Customs Commissioner John Sevilla ordered the transfer of the sacked officials to the Customs Policy Research Office, which has no direct say on the bureau's operations.

Among those axed were Samson Pacasum and Edward Dybuco, two Customs officials of the Port of Davao, where more than 100 container vans of smuggled rice passed without any permit.

Sevilla earlier disclosed at a Senate hearing the "Tara" corruption system at the bureau that he says has deep roots.

One proposed solution is the transfer of officials or employees suspected of corruption.

However, the Bureau of Customs Employees (BOCEA) is opposing the revamp at the agency.

BOCEA President Romy Pagulayan said sacking officials is not a solution and will not end corruption at the bureau.

He claimed that bribes will only be given to new officials.

Based on a confidential report acquired by ABS-CBN News, "Tara" is a regular bribe given by importers and brokers to Customs officials.

Instead of paying between P50,000 to P70,000 tax per container van, smugglers only give P15,000 per container, which is divided by various offices under the bureau.

However, if the container van contains rice, the "Tara" amounts to as much as P120,000 to undervalue or misdeclare the goods.

An estimated P91 billion is lost by the government annually because of the "Tara" system, according to officials.

'False and malicious'

Dybuco, in a statement to ABS-CBN News Friday, denied the allegations.

Dybuco said he and Pacasum were not removed from their posts as punishment for allowing the release of 167 containers of rice in Davao City.

He claimed that the report was "false and malicious."

"First, I'm no longer assigned in Davao Port when the rice shipments were released. I have been reporting with the Legal Service under the DepComm for RCMG [Revenue Collection Monitoring Group - Bureau of Customs]," he said.

"The new CPO [ Customs Personnel Order] directed me to report to (the) Office of DepComm RCMG which happens to be my mother unit," he added.

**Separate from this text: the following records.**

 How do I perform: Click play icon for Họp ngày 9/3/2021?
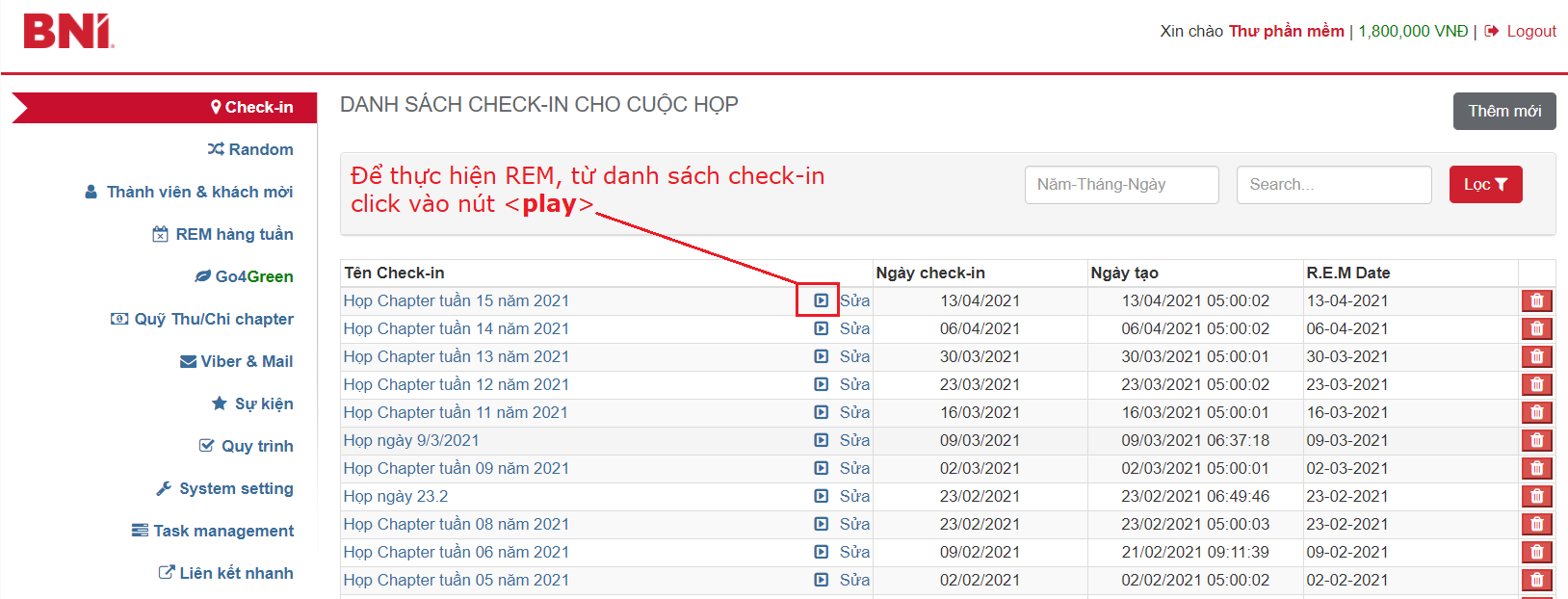pos(821,440)
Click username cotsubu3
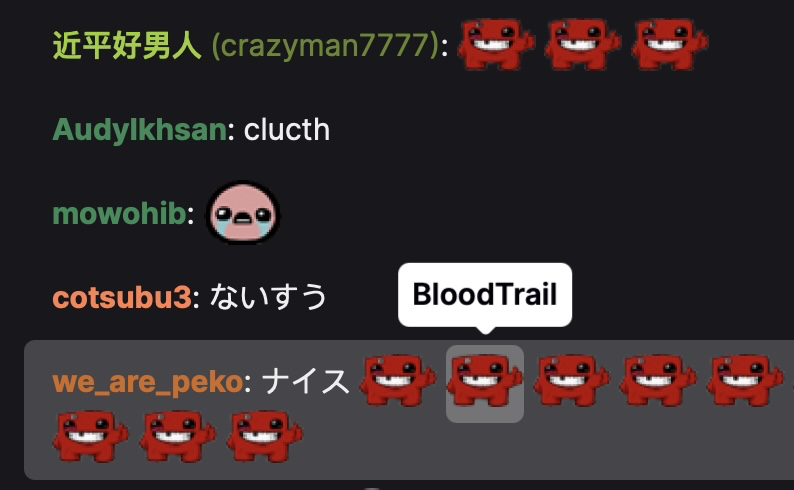Image resolution: width=794 pixels, height=490 pixels. click(122, 297)
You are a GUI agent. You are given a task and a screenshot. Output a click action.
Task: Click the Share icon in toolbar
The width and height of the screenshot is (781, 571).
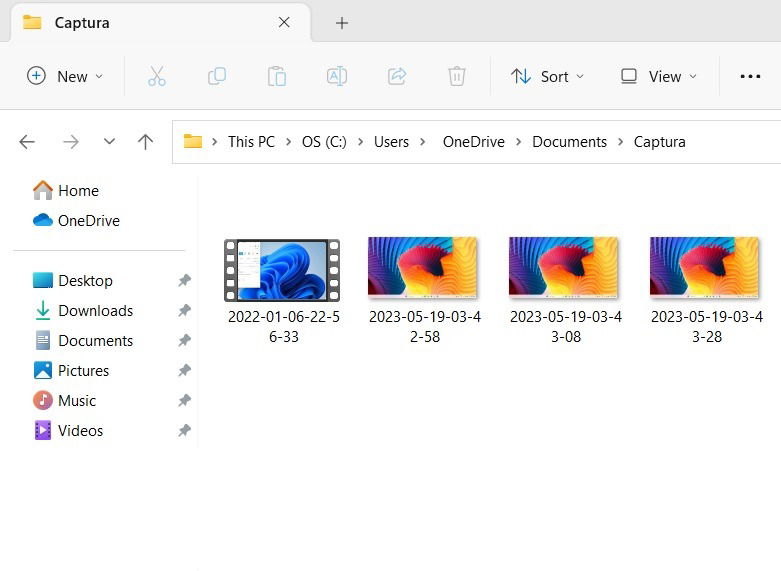pos(397,76)
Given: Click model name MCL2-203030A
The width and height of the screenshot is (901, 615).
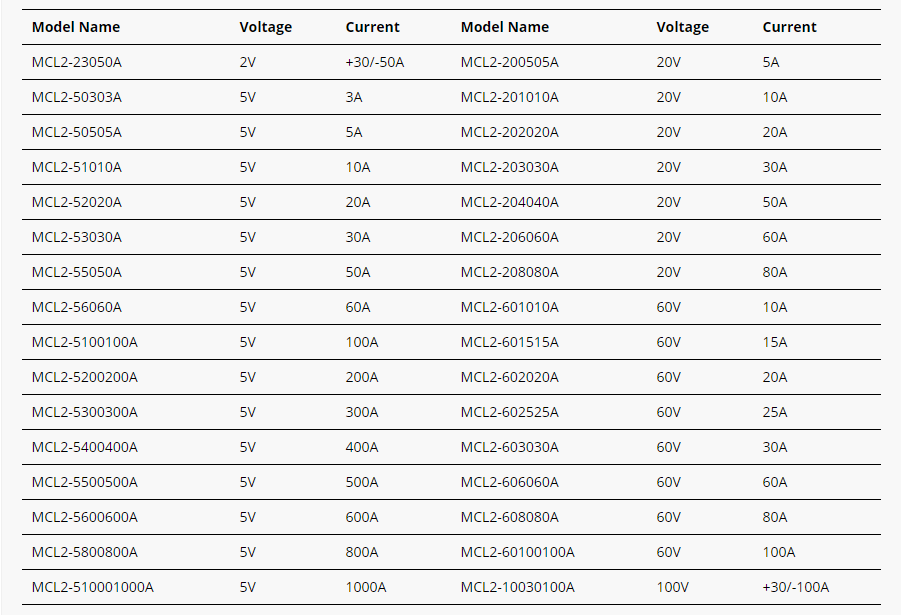Looking at the screenshot, I should tap(510, 167).
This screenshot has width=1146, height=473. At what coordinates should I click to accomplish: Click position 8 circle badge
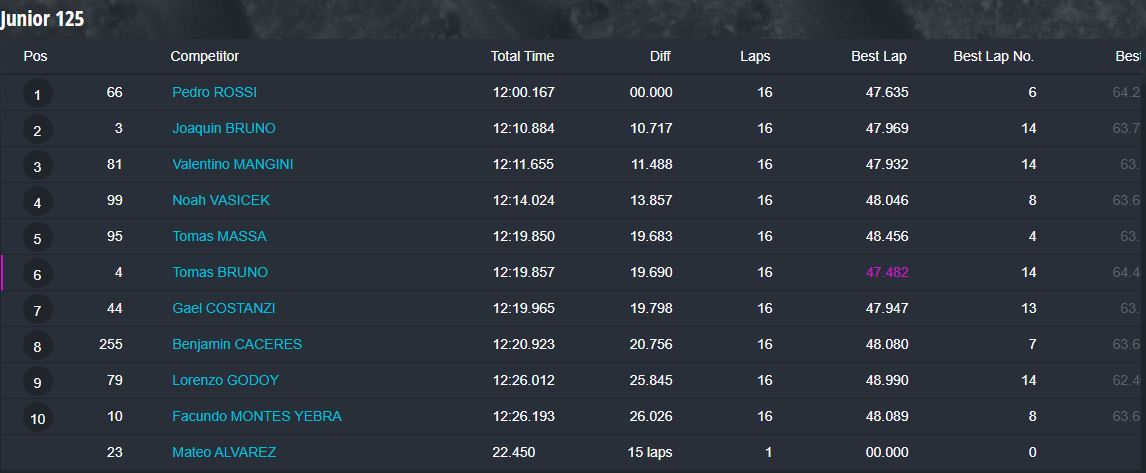(37, 347)
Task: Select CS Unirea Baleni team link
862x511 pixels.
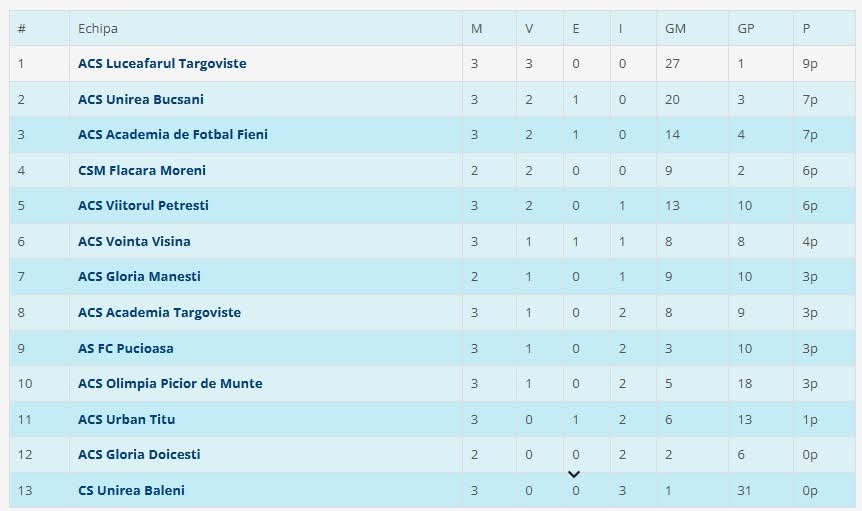Action: pos(131,490)
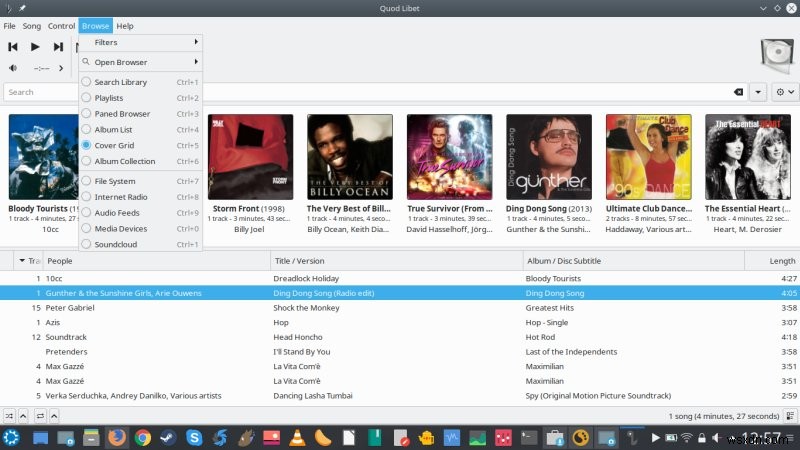Toggle shuffle mode in the bottom bar
This screenshot has height=450, width=800.
tap(9, 416)
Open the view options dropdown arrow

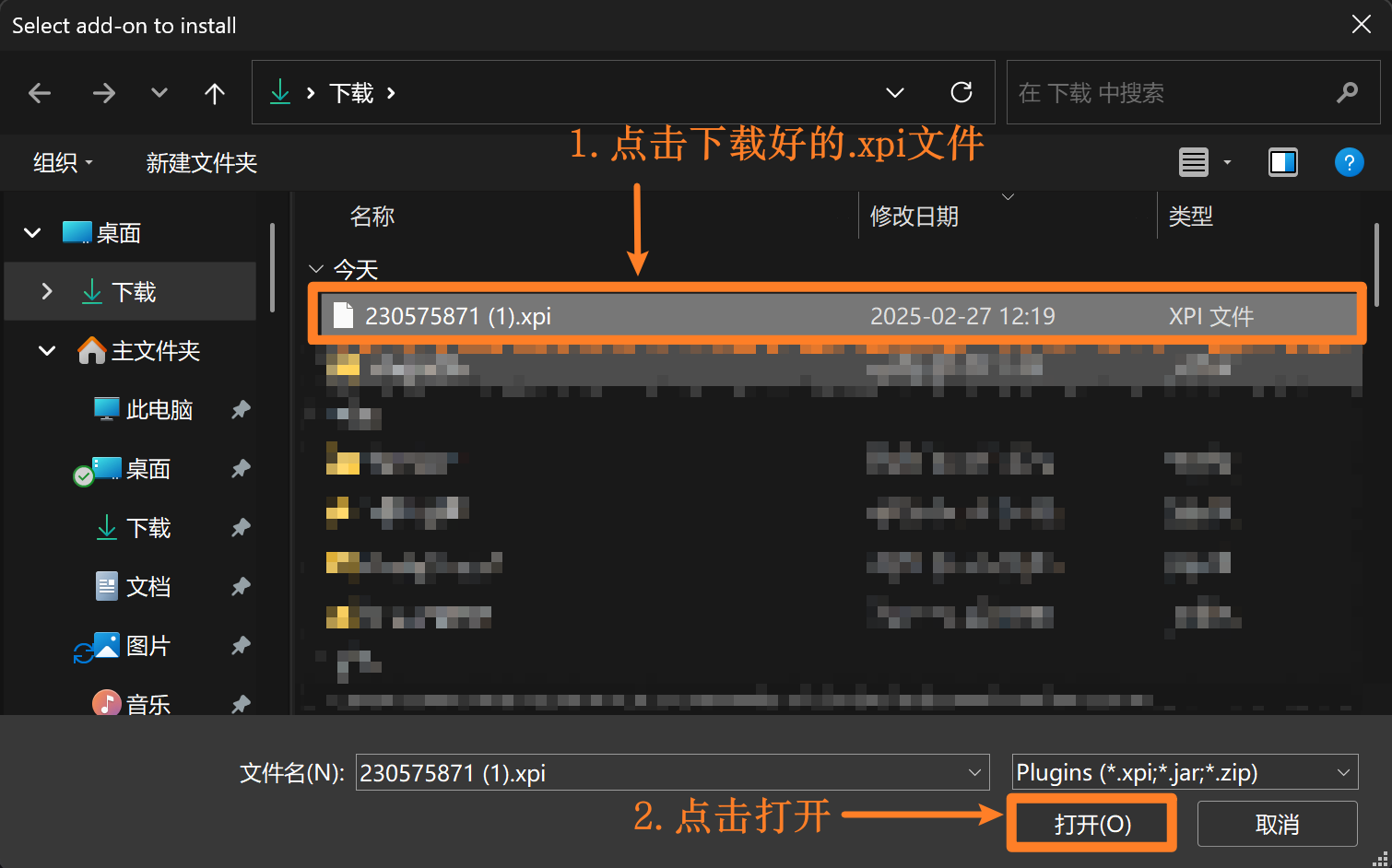pyautogui.click(x=1227, y=163)
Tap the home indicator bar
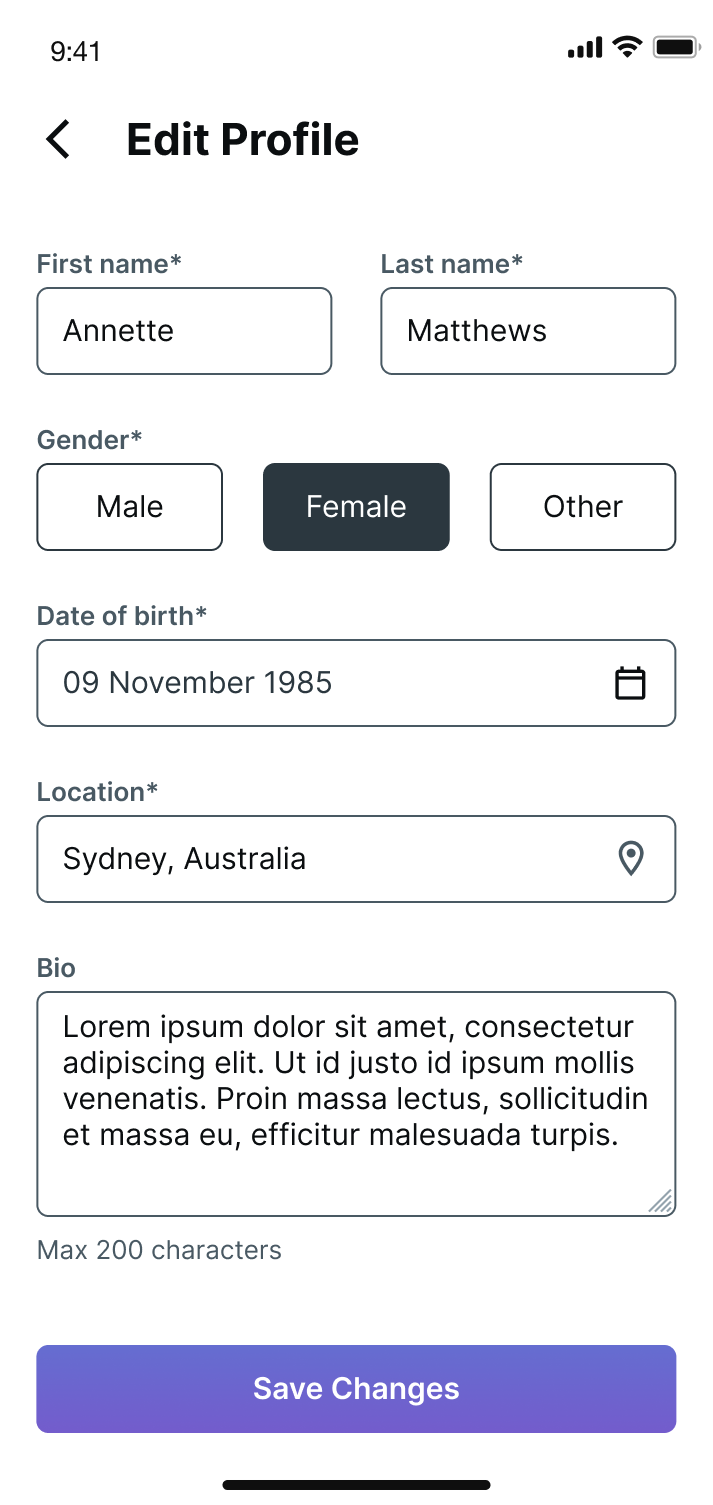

"Secondly, the rice shipments were released pursuant to a court order and not because [Collector] Pacasum wanted it released. We tried to hold the release of the rice due to persuasions from higher officials and various offices to defy the injunction order," Dybuco said.

"[Collector] Pacasum was the one who issued the alert and hold orders which I prepared. How could they say then that we allowed its release and be punished for such action?" he added.

Dybuco said he has sent "an urgent request to the Secretary of Finance and d Commissioner of Customs for a clarificatory statement" on the issue, which he said has "caused grave damage and injury to me and my family."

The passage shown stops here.